Capt Cook on Patrol in Afghanistan

I deployed to Afghanistan on Operation Athena Roto 10. I left Canadian soil 28 Feb 2011. I deployed as a member of Civil Military Cooperation (CIMIC). My responsibilities were to be the bridge between the military and the local population. I arrived at Combat outpost (COP) Nejat located in central Panjwai about 1.5km South of Forward operating base Masm Ghar (FOB MSG) which would be my Area of responsibility (AOR) for the next four months.
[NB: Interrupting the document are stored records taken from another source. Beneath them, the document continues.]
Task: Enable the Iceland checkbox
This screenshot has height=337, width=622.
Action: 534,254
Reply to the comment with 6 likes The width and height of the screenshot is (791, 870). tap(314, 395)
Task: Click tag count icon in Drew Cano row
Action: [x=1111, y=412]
My focus throughout the time I was there was on school construction and employing fighting aged males. The area I was in already had two schools located in it, neither was open. The security in the area was not very good and as a result teachers and students alike would not attend school in fear of insurgent attacks. As a result I focussed on what conditions would be required in order to reopen a school and have students attend. As a result a second outpost was opened in an effort to restrict the insurgent’s ability to move in the area. The secondary outpost affected the area by reducing attacks and improving security. When the Americans took over the AOR they were building a permanent check point for the Aghan Army and talks were in place about reopening the school co-located with the check point. Employing fighting age males was a large initiative I focussed on. Many of the low level insurgents are simply motivated by the need to earn a living and the bottom line is the Taliban pay a salary and incentives for successful attacks. Creating employment is a way of reducing the fighting force for the insurgents. Employment is created by creating construction projects such as digging out an irrigation canals and hiring locals.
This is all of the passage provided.